Despertar és com néixer
p. 14
Mais il suffisait que, dans mon lit même, mon sommeil fût
profond et détendit entièrement mon esprit; alors celui-ci
lâchait le plan du lieu où je m’étais endormi et, quand
je m’éveillais au milieu de la nuit, comme j’ignorais où
je me trouvais, je ne savais même pas au premier instant qui j’étais;
j’avais seulement dans sa simplicité première le sentiment
de l’existence comme il peut frémir au fond d’un animal; j’étais
plus dénué que l’homme des cavernes; mais alors le souvenir
–non encore du lieu où j’étais, mais de quelques-uns de ceux
que j’avais habités et où j’aurais pu être- venait
à moi comme un secours d’en haut pour me tirer du néant d’où
je n’aurais pu sortir tout seul; je passais en une seconde par-dessus des
siècles de civilisation, et l’image confusément entrevue
de lampes à pétrole, puis de chemises à col rabattu,
recomposait peu à peu les traits originaux de mon moi.
La madeleine
p. 58
Il y avait déjà bien des années que, de Combray,
tout ce qui n’était pas le théâtre et la drame de mon
coucher, n’existait plus pour moi, quand un jour d’hiver, comme je rentrais
à la maison, ma mère, voyant que j’avais froid, me proposa
de me faire prendre, contre mon habitude, un peu de thé. Je refusai
d’abord et, je ne sais pourquoi, me ravisai. Elle envoya chercher un de
ces gâteaux courts et dodus appelés Petites Madeleines qui
semblent avoir été moulés dans la valve rainurée
d’une coquille de Saint-Jacques. Et bientôt, machinalement, accablé
par la morne journée et la perspective d’un triste lendemain, je
portai a mes lèvres une cuillerée du thé où
j’avais laissé s’amollir un morceau de madeleine. Mais à
l’instant même où la gorgée mêlée de miettes
de gâteau toucha mon palais, je tressaillis, attentif a ce qui se
passait d’extraordinaire en moi. Un plaisir délicieux m’avait envahi,
isolé, sans la notion de sa cause. Il m’avait aussitôt rendu
les vicissitudes de la vie indifférentes, ses désastres inoffensifs,
sa breveté illusoire, de la même façon qu’opère
l’amour, en me remplissant d’une essence précieuse: ou plutôt
cette essence n’était pas en moi, elle était moi.
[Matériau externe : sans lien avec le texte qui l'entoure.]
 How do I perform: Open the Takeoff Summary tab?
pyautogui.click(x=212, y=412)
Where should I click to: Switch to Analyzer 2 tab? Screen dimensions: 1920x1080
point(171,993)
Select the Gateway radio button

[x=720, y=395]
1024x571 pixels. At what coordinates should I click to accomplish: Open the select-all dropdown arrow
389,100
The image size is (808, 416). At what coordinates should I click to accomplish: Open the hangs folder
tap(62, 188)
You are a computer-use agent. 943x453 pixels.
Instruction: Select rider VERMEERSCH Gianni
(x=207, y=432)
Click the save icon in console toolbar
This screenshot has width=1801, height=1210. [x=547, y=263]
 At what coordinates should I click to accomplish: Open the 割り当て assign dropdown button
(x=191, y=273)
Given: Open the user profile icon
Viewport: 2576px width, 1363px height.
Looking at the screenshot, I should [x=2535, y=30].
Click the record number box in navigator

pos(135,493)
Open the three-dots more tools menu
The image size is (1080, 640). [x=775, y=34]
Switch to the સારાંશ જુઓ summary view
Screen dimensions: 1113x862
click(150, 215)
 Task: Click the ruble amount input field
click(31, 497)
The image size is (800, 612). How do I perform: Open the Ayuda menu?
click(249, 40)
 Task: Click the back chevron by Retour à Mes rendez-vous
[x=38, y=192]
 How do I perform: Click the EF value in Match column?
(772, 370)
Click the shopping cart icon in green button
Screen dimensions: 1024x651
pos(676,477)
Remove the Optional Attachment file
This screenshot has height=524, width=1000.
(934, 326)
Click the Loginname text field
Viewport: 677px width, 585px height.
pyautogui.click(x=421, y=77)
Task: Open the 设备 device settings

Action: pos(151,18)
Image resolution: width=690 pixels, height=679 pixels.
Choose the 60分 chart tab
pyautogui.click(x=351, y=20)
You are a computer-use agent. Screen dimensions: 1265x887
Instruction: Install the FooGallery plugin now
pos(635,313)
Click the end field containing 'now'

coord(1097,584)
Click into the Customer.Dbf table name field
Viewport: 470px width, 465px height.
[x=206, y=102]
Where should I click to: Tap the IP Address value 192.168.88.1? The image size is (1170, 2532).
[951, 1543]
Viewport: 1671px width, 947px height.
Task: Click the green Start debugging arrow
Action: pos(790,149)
J’avais
cessé de me sentir médiocre, contingent, mortel. D’où
avait pu me venir cette puissante joie? Je sentais qu’elle était
liée au goût du thé et du gâteau, mais qu’elle
le dépassait infiniment, ne devait pas être de même
nature.
[...] Certes. Ce qui palpite ainsi au fond de moi, ce doit être
l’image, le souvenir visuel, qui lié à cette saveur, tente
de la suivre jusqu’à moi. Mais il se débat trop loin, trop
confusément; à peine si je perçois le reflet neutre
où se confond l’inaisisable tourbillon des couleurs remuées
[...] Et tout d’un coup le souvenir m’est apparu. Ce goût, c’était
celui du petit morceau de madeleine que le dimanche matin à Combray
(parce que ce jour-là je ne sortais pas avant l’heure de la messe),
quand j’allais lui dire bonjour dans sa chambre, ma tante Léonie
m’offrait, après l’avoir trempé dans son infusion de thé
ou de tilleul.[...] Et dès que j’eus reconnu le goût du morceau
de madeleine trempé dans le tilleul que me donnait ma tante (quoique
je ne susse pas encore et dusse remettre à bien plus tard de découvrir
pourquoi ce souvenir me rendait si heureux), aussitôt la vieille
maison grise sur la rue, où était sa chambre, vint comme
un décor de théâtre, s’appliquer au petit pavillon
donnant sur le jardin, qu’on avait construit pour mes parents sur ses derrières
(ce pan tronqué que seul j’avais revu jusque-là); et avec
la maison, la ville, depuis le matin jusqu’au soir et par tous les temps,
la Place où on m’envoyait avant déjeuner, les rues où
j’allais faire des courses, les chemins qu’on prenait si le temps était
beau. Et comme dans ce jeu où les Japonais s’amusent à tremper
dans un bol de porcelaine rempli d’eau, de petits morceaux de papier jusque-là
indistincts qui, à peine y sont-ils plongés, s’étirent,
se contournent, se colorent, se différencient, deviennent des fleurs,
des maisons, des personnages consistants et reconnaissables, de même
maintenant toutes les fleurs de notre jardin et celles du parc de M. Swann,
et les nymphéas de la Vivonne, et les bonnes gens du village et
leurs petits logis et l’église et tout Combray et ses environs,
tout cela qui prend forme et solidité, est sorti, ville et jardins,
de ma tasse de thé.
Varis
Descripció de la cripta d’una església (p. 76s)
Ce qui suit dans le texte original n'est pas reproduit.